Accanto a lui la Giannattasio dà vita al personaggio forse più complesso immaginato dalla drammaturgia di Erath. Lo si percepisce dal continuo volersi cercare e ritrovare in uno specchio, in una parrucca trash oppure nel dolore di Violetta evocata nei frammenti di Traviata. Nell’excursus dal barocco al tardo Ottocento di Boito il soprano esibisce la nevroticità della donna costretta ad un momento di grande frustrazione nella sua vita.
In questa situazione si inserisce Alexandros Stavakakris il cui Mefistofele mostra una dizione perfettibile ma che dà bella prova di sé nel monologo dal Boris Godunov. Anche qui sofferenza su sofferenza e dolore per gli affetti familiari e per le pene del popolo.

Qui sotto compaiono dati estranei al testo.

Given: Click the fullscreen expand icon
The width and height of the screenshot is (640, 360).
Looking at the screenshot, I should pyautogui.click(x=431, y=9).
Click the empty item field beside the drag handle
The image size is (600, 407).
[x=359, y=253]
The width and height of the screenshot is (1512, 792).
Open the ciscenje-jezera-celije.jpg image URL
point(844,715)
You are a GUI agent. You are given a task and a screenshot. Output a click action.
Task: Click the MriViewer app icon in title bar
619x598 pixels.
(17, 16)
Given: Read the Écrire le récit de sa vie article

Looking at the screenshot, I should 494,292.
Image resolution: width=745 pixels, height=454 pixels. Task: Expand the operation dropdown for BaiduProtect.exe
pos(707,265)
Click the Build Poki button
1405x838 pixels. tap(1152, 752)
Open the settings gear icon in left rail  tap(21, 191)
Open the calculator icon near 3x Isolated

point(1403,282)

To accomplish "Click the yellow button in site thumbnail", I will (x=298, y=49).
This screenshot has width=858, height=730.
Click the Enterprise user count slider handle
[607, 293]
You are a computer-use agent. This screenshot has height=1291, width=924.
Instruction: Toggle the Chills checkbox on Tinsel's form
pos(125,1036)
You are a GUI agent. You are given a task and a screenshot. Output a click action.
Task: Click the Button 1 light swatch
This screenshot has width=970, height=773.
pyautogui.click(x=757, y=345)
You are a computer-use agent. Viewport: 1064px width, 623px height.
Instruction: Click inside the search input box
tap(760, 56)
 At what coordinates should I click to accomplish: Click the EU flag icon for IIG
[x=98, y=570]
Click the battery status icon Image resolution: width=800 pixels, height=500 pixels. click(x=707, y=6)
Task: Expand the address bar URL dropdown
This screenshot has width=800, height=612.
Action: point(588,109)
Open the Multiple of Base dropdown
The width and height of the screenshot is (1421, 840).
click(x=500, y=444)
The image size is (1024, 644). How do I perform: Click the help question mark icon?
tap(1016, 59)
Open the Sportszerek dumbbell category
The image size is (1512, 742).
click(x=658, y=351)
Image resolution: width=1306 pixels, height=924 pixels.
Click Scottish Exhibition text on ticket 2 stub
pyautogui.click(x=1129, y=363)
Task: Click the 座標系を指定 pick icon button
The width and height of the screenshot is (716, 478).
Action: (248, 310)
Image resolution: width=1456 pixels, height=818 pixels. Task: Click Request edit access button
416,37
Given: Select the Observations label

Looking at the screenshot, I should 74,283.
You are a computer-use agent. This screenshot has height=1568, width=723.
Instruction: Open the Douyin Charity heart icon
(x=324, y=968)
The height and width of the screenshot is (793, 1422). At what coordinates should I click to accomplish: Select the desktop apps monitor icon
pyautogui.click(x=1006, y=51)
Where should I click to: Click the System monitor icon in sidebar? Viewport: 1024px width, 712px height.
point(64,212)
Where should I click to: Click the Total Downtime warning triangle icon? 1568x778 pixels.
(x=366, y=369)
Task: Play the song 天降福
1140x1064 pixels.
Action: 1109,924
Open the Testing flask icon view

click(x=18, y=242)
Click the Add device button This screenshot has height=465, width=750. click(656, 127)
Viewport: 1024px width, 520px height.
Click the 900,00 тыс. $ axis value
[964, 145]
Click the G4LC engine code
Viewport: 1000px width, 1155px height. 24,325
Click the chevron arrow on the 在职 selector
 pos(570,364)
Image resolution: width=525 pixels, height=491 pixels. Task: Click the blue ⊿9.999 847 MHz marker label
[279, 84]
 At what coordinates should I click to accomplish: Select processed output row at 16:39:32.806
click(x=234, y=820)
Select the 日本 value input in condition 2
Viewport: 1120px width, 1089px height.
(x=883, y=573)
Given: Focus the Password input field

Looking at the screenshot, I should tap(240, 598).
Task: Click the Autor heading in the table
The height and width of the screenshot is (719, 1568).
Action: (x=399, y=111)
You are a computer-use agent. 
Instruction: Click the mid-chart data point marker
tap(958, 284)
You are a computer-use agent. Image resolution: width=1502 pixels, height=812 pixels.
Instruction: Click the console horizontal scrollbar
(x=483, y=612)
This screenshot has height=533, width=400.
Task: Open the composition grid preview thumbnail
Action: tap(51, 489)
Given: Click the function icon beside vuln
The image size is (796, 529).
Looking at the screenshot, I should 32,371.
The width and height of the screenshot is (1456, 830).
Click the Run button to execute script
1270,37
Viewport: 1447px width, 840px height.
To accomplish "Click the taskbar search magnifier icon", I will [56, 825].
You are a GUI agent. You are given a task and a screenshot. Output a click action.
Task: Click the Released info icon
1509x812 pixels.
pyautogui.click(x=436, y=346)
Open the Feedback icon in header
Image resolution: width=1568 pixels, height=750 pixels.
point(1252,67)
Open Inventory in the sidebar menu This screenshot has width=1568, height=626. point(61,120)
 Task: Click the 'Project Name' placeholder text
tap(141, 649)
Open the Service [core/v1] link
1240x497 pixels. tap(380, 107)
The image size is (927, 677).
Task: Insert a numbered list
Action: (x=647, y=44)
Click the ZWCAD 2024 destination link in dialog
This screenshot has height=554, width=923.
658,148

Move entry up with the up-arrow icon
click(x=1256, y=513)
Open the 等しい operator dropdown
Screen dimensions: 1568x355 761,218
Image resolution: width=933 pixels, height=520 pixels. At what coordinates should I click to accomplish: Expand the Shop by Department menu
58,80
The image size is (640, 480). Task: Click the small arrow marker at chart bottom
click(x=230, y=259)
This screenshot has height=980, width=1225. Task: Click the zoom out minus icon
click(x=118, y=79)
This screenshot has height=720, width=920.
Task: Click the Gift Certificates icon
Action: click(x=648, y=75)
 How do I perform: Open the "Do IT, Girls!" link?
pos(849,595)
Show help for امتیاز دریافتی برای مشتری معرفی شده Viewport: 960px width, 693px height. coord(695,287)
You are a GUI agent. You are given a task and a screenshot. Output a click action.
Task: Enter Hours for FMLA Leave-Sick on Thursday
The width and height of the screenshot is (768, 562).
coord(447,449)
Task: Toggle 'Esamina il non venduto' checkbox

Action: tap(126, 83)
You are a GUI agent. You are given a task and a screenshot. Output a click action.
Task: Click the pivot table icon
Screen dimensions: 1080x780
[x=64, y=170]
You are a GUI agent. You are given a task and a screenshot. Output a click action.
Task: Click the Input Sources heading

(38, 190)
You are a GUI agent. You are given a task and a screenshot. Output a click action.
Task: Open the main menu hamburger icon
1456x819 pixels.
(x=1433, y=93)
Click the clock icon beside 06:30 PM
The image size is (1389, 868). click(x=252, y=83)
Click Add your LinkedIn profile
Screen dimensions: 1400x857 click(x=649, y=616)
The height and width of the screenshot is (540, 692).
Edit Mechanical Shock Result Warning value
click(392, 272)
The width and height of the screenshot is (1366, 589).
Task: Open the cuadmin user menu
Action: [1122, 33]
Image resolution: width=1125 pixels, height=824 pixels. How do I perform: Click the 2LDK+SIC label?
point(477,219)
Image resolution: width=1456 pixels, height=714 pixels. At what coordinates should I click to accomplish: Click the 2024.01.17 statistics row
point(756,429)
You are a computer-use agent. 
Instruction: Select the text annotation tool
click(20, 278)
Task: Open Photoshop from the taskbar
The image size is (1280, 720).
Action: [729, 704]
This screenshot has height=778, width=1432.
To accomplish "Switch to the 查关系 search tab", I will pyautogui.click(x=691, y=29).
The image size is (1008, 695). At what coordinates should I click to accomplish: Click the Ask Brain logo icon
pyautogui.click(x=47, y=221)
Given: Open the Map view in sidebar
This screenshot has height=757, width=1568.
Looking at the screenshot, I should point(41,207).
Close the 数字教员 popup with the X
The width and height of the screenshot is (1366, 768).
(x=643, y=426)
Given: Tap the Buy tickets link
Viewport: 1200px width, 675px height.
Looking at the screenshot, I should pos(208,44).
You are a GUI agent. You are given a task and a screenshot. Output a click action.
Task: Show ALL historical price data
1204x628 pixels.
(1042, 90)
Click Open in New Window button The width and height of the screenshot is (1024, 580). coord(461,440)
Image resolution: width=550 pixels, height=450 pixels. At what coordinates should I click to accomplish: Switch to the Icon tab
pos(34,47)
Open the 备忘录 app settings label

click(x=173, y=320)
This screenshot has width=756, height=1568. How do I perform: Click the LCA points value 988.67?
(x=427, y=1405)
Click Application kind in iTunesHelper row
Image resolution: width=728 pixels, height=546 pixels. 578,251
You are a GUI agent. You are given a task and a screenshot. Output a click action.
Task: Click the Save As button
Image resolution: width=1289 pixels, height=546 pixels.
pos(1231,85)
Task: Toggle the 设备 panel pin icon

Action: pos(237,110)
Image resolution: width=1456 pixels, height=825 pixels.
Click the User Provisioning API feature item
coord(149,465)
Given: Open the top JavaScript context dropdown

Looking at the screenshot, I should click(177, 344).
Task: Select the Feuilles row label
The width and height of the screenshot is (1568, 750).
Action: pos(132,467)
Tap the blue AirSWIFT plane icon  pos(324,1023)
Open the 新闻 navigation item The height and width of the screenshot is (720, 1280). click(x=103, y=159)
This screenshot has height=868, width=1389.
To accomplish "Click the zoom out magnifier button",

Quando però tutto sembra compromesso ed ogni possibilità di rinascita sembra ormai irrimediabilmente perduta ecco l’inaspettato: dal finale di Mefistofele con il coro schierato nei palchi, e non più illuminato da luce luciferina, la grandiosità trascolora nell’intima e sensuale speranza di Pur ti miro sorprendentemente accompagnata dalla fisarmonica di Wellber.
L’ordine si ristabilisce e arriva a conclusione la parabola del teatro vituperato e calpestato dalla situazione contingente ma pronto a rinascere dalle ceneri come l’araba fenice. Le parti compongono il tutto, l’orchestra è un tutt’uno con il suo direttore musicale, con il corpo di ballo, con il coro, con gli interpreti e con le maestranze che realizzano ciò che un’espressione abusata e spesso travisata definisce “la magia del teatro”.
La recensione si riferisce allo streaming del 26 Gennaio 2021.